After some weeks of back and forth discussions and me revisiting notes and photos to see what I had, I sent them an email at the definitive moment, when they were hoping to receive a brief “dossier” about the specific case—which they said “had generated a lot of interest” at the ICC—and I shared my uncertainty about the ethics of collaborating with an “International Criminal Court” that was only indicting black Africans. I indicated my concern for the witness ‘Sandrine’, a young girl discussed in my story who named names of commanders, dates of executions, and who herself used a machete in an ethnic massacre and was raped by militiamen. I noted that witnesses identified for the Rwandan Tribunal (ICTR) had been murdered or mysteriously disappeared, and noted my awareness of the injustice of the Tribunals for Yugoslavia and Rwanda, and the disconcerting trajectory of the ICC.
On 4 March 2009 the ICC prosecutors announced that they were at last issuing the long threatened but first ever indictments against a sitting head of state, Omar al-Bashir, the Arab President of Sudan.
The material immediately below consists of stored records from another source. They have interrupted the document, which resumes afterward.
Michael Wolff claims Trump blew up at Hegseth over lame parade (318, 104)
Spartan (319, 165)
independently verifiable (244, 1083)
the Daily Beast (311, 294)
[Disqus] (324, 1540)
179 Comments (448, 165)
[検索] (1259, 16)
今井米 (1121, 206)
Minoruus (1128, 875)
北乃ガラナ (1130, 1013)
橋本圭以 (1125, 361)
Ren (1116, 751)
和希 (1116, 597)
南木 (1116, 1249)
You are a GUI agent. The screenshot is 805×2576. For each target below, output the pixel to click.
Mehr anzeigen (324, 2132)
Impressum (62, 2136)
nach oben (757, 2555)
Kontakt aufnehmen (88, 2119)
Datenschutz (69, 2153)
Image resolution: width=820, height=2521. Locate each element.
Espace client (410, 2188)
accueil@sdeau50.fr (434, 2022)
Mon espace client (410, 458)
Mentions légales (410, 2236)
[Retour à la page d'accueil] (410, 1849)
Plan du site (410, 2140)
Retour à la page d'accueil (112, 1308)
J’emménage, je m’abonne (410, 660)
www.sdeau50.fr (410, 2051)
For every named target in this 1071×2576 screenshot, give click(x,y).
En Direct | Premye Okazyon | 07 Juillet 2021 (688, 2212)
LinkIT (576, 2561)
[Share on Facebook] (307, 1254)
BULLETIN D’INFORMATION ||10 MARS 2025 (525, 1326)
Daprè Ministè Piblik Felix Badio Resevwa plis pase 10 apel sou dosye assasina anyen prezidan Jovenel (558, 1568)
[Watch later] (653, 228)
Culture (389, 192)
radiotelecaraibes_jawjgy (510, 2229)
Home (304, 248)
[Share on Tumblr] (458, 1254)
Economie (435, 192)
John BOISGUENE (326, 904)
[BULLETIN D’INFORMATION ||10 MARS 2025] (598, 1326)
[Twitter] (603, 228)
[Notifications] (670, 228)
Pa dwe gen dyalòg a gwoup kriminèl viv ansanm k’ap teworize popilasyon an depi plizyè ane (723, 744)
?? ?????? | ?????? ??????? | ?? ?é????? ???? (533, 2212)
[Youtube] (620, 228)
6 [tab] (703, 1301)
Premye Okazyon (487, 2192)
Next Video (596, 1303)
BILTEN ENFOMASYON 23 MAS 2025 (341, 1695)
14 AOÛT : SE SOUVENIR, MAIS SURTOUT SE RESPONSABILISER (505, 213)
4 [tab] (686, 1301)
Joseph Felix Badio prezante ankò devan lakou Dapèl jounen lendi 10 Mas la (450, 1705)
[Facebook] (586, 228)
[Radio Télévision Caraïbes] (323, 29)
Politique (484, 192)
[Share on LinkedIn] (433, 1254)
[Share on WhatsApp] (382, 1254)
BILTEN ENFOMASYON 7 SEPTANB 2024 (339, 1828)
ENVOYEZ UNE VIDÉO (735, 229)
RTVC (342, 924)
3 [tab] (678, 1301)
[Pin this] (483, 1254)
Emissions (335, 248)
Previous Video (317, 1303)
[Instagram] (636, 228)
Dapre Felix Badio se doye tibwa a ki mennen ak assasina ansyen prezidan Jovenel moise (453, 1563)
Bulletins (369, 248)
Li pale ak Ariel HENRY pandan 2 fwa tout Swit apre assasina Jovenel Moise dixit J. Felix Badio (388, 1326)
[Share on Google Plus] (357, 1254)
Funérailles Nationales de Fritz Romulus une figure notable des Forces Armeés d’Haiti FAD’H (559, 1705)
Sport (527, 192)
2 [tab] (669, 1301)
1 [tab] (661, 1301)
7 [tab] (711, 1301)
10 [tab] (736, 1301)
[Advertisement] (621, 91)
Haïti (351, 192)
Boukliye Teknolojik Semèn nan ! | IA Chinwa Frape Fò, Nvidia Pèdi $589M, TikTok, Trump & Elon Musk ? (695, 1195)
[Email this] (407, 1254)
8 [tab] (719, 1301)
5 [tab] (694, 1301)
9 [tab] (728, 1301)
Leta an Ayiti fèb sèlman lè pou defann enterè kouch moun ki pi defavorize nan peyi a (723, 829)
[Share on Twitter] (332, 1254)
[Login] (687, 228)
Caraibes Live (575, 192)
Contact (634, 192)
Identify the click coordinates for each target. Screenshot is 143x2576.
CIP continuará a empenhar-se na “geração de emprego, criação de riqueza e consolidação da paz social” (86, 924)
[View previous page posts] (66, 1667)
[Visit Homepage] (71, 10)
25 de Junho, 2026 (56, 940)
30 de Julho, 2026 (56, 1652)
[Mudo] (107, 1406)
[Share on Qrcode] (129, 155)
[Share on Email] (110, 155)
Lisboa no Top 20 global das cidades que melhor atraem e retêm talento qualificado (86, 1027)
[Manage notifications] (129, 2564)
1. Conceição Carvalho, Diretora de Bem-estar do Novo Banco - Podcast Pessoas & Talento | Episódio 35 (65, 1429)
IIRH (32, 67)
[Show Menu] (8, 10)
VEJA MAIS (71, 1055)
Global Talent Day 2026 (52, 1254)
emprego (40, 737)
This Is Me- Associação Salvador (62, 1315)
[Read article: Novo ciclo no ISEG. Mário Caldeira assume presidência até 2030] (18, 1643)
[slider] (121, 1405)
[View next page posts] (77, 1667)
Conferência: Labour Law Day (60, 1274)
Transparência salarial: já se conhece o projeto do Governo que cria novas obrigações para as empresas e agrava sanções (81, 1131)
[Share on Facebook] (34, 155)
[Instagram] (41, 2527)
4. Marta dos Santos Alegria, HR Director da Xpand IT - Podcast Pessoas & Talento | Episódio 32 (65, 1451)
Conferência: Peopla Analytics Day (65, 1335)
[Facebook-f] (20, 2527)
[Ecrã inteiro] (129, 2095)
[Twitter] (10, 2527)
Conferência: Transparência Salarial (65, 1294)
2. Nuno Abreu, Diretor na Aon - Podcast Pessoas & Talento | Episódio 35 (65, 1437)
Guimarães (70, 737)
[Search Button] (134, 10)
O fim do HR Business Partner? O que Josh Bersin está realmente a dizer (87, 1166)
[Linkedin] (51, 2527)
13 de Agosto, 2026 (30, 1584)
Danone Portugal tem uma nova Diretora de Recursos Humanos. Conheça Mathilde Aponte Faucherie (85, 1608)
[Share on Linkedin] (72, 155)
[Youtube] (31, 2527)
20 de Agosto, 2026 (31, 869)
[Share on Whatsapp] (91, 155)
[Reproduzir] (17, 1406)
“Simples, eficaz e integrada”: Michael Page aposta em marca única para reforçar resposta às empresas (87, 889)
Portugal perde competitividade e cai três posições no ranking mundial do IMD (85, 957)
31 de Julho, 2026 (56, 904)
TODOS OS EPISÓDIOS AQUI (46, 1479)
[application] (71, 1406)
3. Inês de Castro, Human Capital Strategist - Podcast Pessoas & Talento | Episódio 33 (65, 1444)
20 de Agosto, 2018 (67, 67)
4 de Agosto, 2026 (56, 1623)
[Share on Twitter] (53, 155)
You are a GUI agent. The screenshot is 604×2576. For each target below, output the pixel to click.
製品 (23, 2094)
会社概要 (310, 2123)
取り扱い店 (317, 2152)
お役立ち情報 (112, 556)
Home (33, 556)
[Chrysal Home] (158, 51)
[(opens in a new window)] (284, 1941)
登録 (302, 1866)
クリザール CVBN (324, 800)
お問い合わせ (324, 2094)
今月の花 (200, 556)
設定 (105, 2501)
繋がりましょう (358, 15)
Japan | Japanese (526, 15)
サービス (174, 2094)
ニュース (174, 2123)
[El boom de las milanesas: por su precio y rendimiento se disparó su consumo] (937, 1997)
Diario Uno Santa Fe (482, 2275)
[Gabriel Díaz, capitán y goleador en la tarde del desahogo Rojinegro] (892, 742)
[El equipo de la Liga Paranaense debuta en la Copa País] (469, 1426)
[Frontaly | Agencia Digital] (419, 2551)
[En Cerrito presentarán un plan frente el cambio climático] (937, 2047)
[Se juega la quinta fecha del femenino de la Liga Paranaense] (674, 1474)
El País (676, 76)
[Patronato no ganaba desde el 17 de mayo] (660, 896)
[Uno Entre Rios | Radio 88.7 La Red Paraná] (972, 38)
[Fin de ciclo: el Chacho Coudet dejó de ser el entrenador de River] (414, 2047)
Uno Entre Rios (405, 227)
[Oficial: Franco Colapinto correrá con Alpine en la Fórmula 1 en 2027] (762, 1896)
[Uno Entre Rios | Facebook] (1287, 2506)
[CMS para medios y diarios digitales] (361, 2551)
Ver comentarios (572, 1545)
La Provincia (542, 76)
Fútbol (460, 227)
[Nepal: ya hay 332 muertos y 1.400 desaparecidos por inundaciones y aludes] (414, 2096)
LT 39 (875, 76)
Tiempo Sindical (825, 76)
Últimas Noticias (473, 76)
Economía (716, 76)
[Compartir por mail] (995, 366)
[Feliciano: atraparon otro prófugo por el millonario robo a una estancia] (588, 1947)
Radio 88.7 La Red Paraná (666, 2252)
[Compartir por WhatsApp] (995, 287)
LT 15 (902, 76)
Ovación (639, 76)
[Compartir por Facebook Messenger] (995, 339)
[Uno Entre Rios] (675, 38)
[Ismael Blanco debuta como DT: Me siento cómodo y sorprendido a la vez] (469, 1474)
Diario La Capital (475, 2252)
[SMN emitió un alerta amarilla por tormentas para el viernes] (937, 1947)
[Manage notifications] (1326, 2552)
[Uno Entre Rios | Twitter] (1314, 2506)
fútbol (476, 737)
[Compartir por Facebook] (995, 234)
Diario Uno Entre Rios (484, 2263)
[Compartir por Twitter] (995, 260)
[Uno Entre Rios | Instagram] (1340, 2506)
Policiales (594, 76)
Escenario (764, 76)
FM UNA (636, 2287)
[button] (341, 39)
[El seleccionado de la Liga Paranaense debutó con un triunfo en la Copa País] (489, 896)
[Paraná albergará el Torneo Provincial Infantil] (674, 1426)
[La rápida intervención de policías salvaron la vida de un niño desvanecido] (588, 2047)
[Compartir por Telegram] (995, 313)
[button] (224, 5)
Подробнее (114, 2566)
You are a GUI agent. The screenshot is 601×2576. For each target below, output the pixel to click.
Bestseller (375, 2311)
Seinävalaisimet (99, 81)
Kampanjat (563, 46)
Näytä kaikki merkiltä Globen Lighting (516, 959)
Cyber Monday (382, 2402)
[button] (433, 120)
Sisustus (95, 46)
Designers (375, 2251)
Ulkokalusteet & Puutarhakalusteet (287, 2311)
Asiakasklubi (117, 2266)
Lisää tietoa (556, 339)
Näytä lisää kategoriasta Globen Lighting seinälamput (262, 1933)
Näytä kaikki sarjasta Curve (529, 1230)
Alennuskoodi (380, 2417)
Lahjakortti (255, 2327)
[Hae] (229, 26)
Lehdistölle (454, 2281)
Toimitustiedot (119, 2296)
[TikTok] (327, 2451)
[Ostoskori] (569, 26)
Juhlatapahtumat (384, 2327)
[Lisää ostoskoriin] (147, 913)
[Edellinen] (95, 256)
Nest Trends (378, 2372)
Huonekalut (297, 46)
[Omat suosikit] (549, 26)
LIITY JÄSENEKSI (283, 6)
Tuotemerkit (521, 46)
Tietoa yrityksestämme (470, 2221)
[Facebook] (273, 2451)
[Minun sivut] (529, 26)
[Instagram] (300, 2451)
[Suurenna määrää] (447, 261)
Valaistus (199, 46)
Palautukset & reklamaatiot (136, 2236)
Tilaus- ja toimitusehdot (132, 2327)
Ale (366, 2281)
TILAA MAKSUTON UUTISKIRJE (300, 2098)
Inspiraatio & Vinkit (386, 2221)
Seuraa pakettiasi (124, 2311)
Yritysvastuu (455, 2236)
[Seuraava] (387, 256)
Meanwhile, Somali ‘pirates’ off East Africa recently freed a Ukrainian ship with a Panamanian registration, a Ukrainian crew and flag of Belize: The freighter carried tanks, rockets and munitions destined for Darfur, and it is owned by an Israeli ‘businessman’ and reputed MOSSAD operative named Vadim Alperin.
It is difficult to make sense of the war in Darfur—especially when people see it as a one-sided “genocide” of Arabs against blacks that is being committed by the Bashir ‘regime’—but such is the establishment propaganda. The real story is much more expansive, more complex, and it revolves around some relatively unknown but shady characters. What follows is a short and imperfect summary of some of the deeper geopolitical realities behind the struggle for Sudan.
First note that the ICC can now be viewed as a tool of hegemonic U.S. foreign policy, where the weapons deployed by the U.S. and its allies include the accusations of, and indictments for, human rights violations, war crimes and crimes against humanity.
To understand this, we can ask why no white man has yet been charged with these or other offenses at the ICC — which now holds five black African “warlords” and seeks to incarcerate and bring to trial another black man, also an Arab, Omar Bashir.
Why hasn’t George W. Bush been indicted? Or what about Donald Rumsfeld? Dick Cheney? Henry Kissinger? Ehud Olmert? Tony Blair? Vadim Alperin? John Bredenkamp?